What is paradoxical undressing?
Twenty to fifty per cent of hypothermia deaths are linked to a phenomenon called “paradoxical undressing”. During moderate and severe hypothermia, this typically occurs when the core body temperature drops below 32.0 °C (90 °F).
The person becomes disoriented and confused, and then, they strangely begin taking off their clothing despite the fact they are on the verge of freezing to death. Just before people become unconscious, they have a feeling of warmth flushing over their bodies, and they feel uncomfortably hot.
As they take off their clothing, their temperature drops even further. It often represents the last effort of the victim and is followed almost immediately by unconsciousness and death. The clothes of the bodies are discarded on the ground in front of the final position, sometimes forming a trail. Sometimes, rescuers incorrectly assume that victims have been the subject of a sexual assault as a result.
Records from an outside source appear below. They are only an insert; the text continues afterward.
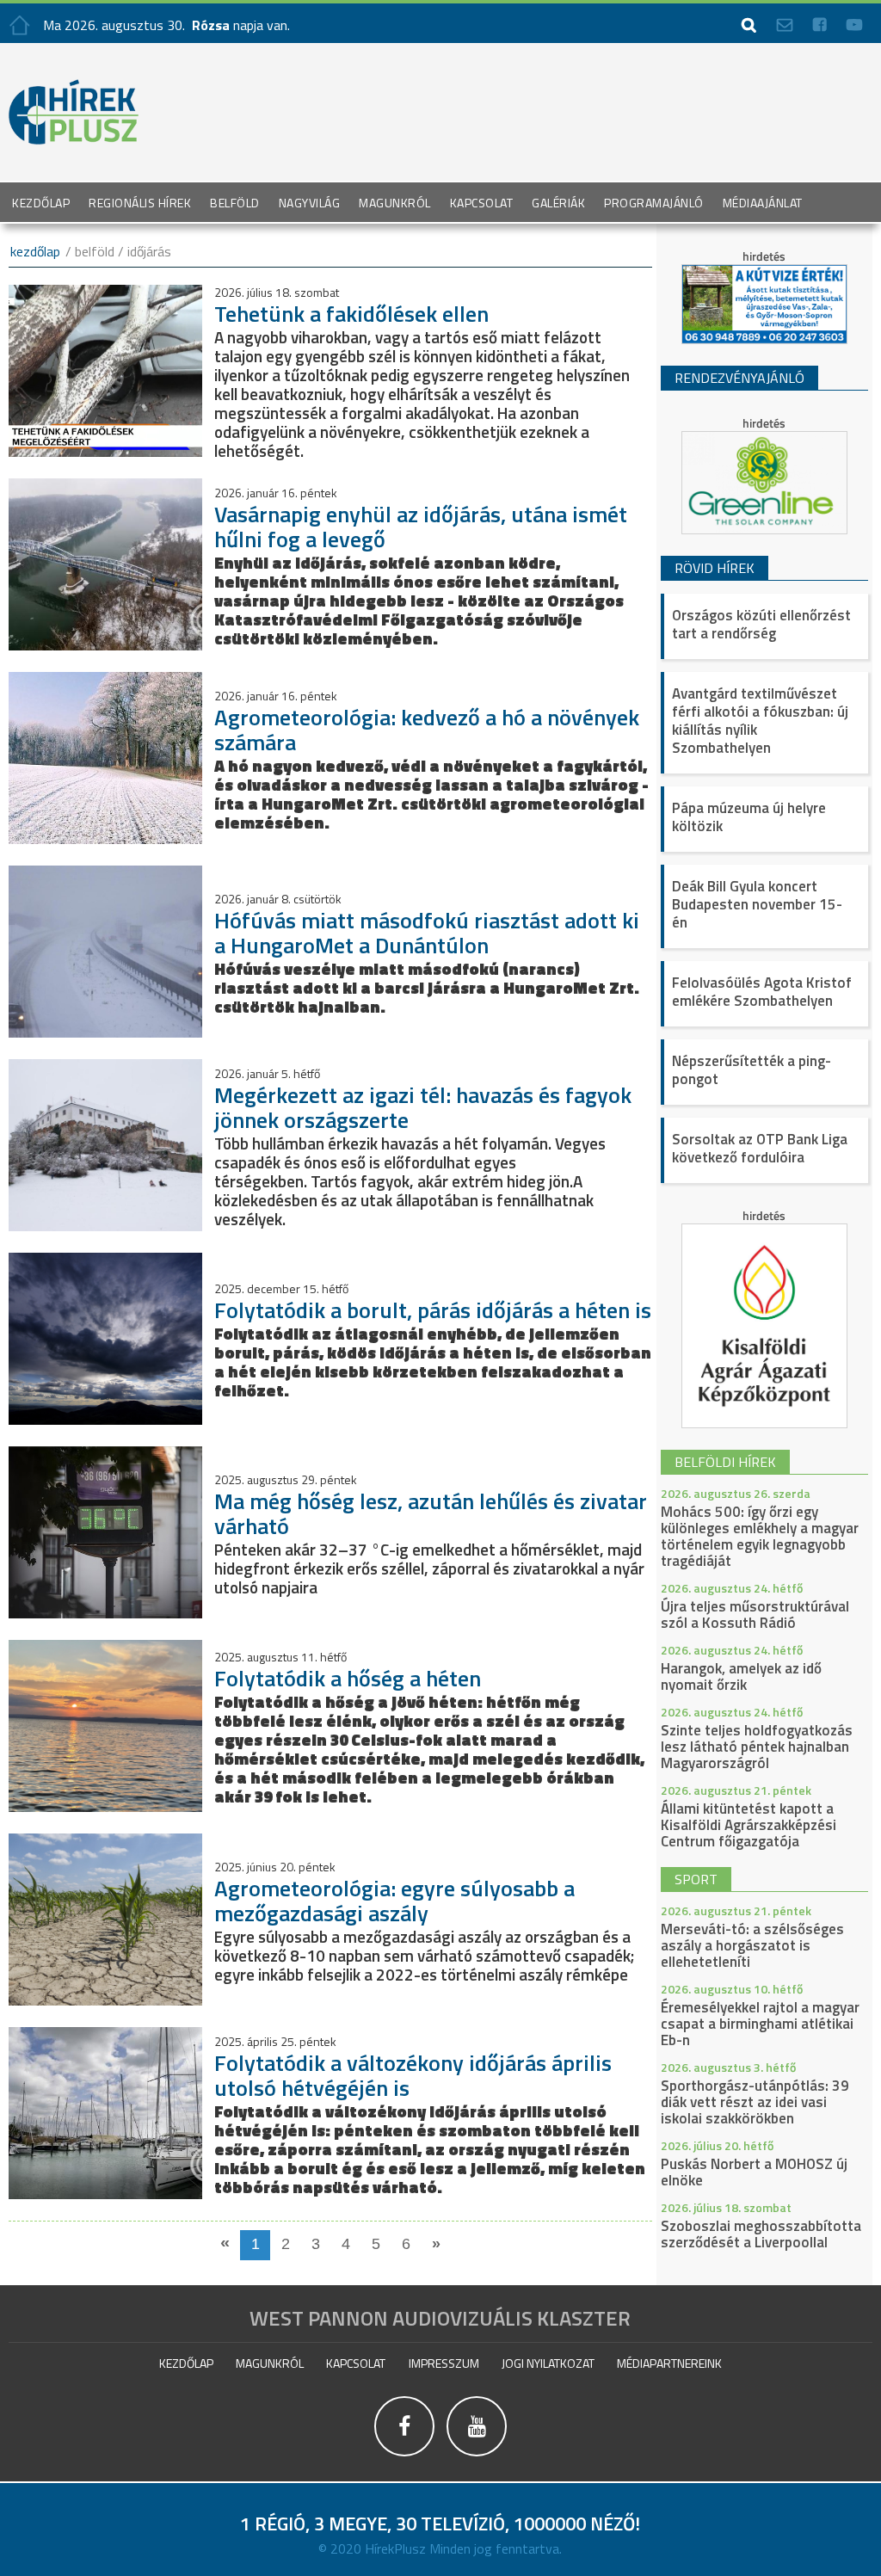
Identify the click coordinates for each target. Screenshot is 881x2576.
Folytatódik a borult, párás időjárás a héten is (432, 1310)
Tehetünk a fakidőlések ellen (351, 313)
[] (406, 2456)
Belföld (235, 203)
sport (696, 1879)
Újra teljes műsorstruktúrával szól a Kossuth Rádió (755, 1614)
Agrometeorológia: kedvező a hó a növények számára (426, 729)
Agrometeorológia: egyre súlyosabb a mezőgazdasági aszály (394, 1900)
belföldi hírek (725, 1461)
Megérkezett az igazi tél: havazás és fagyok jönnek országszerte (422, 1107)
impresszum (444, 2363)
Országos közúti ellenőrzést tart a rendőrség (761, 624)
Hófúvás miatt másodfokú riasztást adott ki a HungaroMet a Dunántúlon (426, 932)
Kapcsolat (482, 203)
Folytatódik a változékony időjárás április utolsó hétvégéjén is (413, 2075)
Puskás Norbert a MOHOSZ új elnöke (754, 2172)
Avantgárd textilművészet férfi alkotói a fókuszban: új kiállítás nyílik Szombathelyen (760, 720)
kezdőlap (35, 251)
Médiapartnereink (669, 2363)
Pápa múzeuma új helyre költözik (749, 817)
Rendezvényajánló (739, 377)
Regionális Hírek (140, 203)
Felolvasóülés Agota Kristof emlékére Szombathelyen (762, 991)
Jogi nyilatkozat (548, 2363)
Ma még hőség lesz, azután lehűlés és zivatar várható (430, 1513)
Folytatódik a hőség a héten (347, 1678)
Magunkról (395, 203)
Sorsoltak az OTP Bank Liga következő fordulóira (759, 1148)
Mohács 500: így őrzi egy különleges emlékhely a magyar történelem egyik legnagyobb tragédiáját (760, 1536)
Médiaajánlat (763, 203)
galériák (558, 203)
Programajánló (654, 203)
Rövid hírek (715, 568)
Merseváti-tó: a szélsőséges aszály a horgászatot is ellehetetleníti (752, 1945)
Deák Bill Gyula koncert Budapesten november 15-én (757, 904)
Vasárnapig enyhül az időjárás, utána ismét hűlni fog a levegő (420, 526)
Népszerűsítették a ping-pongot (751, 1070)
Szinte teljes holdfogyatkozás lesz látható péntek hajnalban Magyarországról (757, 1746)
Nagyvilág (310, 203)
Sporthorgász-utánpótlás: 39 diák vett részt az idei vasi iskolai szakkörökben (755, 2101)
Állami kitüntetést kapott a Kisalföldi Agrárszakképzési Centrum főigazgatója (748, 1824)
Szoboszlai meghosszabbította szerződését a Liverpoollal (761, 2234)
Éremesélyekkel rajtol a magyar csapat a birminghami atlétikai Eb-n (760, 2023)
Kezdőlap (41, 203)
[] (476, 2456)
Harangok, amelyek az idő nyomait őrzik (741, 1676)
What does the body look like after Paradoxical undressing?
The most frequent findings at autopsy are purple spots or discoloration on the extremities, pulmonary edema (water on the lungs), and gastric hemorrhages (blood and fluids in the gut).
What causes paradoxical undressing?
It is thought that the cold causes a malfunction of the part of the brain called the hypothalamus that regulates body temperature. Another explanation is that the muscles which contract blood vessels on the outer parts of the body become exhausted, a condition known as a loss of vasomotor tone and relaxation, leading to a sudden surge of blood (and heat) to the extremities, causing the person to feel overheated.
What is Terminal Burrowing?
A hypothermia-induced behavior is known as self-protective “terminal burrowing”, which occurs in the final stage of hypothermia, often after paradoxical undressing. Hikers will seek out shelter by seeking shelter under logs, leaves, and other foliage.
In most cases, the final position in which the bodies are found could only be reached by crawling on all fours or flat on the body, resulting in damage to the knees and elbows.
How to prevent and treat Hypothermia
Try and avoid getting wet through. Dry off as soon as possible when you get wet, especially when the outside temperature drops in the evening. If you have been sweaty after hiking, dry off or change into a dry pair of clothes. Don’t get into your sleeping bag or tent wet.
Keep drinking water and eat. Hikers always focus on drinking fluids during hot weather but don’t forget water and good, nutritious food or snacks in cold weather. This is especially important when your core body temperature starts to drop.
Try to reduce Heat Loss. Ensure you insulate your body and keep your core temperature up by wearing the proper clothing and sleeping in the right environment. Your choice of outerwear, base layer, and so on are essential as you need to limit sweating but keep your body in the correct temperature zone. If you get stuck in the backcountry without camping gear, you can use tree branches, leaves, and plant materials such as ferns and other forest debris to help insulate yourself from the outside air. Just as long as they are dry.
Keep moving. If you start to get cold, keep your physical activity going. Even walking around camp or doing exercise can help.
Start a fire. Assuming it is legal to start a fire in the particular wilderness area you are visiting if you can create a fire, do so immediately. Carry matches or a fire starter as part of your kit. The fire provides heat to your body but also lets you dry out wet clothing and gear, heat food and drinks, and warm rocks that can keep your sleeping bag warm during the night.
Shared bodily warmth. Sharing a sleeping bag or under blankets with skin-to-skin contact can rapidly warm a hypothermic person.